Backyarders find shelter in tent after shacks destroyed

Families living inside the cold tent.

Tensions ran high as residents of Nkandla informal settlement in Mfuleni gathered outside the tent they moved into after law enforcement officials dismantled their shacks and confiscated their materials.

Community activist Luvuyo Hebhe said more than 80 people had been left without homes.

Many of them had been backyarders, who had been evicted by their landlords, after they had lost their jobs and had been unable to pay their rent because of lockdown.

People had started moving onto the land at the beginning of July and when their shacks were demolished people contributed R50 towards the costs of a tent for them to sleep in.

“When most of these people lost their jobs, they were chased away from where they were renting and moved here, but law enforcement came and demolished everything that belonged to them three times before they decided to stay in this tent,” Mr Hebhe said.

When Vukani visited the area on Tuesday August 11, a large group of young men had gathered where some of their shacks had been, while the three community activists addressed them about the way forward.

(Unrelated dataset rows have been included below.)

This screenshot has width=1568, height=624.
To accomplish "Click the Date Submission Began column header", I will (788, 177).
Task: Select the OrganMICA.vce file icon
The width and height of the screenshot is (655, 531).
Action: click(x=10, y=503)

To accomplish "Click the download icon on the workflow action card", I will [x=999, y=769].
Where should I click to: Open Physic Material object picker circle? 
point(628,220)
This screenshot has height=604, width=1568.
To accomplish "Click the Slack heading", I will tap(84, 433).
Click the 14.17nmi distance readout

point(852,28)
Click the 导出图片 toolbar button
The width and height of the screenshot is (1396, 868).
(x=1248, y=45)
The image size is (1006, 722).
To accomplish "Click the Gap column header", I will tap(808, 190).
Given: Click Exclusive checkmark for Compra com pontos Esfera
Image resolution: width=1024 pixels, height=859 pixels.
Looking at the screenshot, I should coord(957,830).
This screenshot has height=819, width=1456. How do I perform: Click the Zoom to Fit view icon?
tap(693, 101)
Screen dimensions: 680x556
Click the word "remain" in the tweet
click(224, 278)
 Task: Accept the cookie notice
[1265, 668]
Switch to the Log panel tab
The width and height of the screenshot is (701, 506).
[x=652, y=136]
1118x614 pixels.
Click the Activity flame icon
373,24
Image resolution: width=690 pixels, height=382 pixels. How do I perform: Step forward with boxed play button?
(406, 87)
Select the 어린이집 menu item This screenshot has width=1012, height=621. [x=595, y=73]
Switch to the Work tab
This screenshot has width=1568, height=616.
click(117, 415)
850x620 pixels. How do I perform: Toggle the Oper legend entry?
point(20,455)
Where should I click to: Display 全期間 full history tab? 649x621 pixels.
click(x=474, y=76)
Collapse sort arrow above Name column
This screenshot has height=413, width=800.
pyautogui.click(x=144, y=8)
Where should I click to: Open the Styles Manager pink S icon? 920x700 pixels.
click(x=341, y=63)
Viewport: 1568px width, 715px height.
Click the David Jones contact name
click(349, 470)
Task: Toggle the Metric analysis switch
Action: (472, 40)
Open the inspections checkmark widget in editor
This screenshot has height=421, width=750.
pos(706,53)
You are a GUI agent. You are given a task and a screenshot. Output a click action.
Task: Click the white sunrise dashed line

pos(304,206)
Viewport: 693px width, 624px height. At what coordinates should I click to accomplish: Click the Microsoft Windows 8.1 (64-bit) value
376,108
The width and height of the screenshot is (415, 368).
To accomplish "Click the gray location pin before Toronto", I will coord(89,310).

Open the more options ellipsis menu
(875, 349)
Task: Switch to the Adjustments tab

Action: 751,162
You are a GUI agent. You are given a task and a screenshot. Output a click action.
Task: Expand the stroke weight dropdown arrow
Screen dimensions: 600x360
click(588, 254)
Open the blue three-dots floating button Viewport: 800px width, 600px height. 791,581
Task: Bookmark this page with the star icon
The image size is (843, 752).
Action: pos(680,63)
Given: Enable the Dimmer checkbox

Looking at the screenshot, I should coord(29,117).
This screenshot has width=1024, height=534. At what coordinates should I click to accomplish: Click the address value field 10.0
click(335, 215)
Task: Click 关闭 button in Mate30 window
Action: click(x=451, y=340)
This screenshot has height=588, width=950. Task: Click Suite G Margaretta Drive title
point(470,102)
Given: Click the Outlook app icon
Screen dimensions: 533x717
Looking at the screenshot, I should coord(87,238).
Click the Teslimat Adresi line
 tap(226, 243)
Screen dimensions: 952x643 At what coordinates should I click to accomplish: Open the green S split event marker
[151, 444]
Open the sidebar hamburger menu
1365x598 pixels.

One of these community activists, Yongama Folose, said some residents, who were from different families, had been living in the tent for the past month.

Some of them, he added, slept outside because space was limited and because the men wanted to protect the women and children who slept inside the tent.

“We don’t understand why law enforcement doesn’t want us here because we fought for this vacant land in 2014 and our municipality granted us the land. The City of Cape Town issued us with an interim court order, to appear in court this coming Friday.”

He said occupying land was not an easy choice to make as it meant living without toilets, electricity and other basic needs.

Added to this, said Mr Hebhe, the Covid-19 pandemic made it more of a health hazard for them to be living without basic facilities.

Luthando Tyhalibongo, spokesperson, City of Cape Town, said the City was looking into this matter.

However, he said, “in general it must be noted it is illegal to occupy land that does not belong to you and those charging others to stay on land that they are not the owner of are guilty of an illegal act”.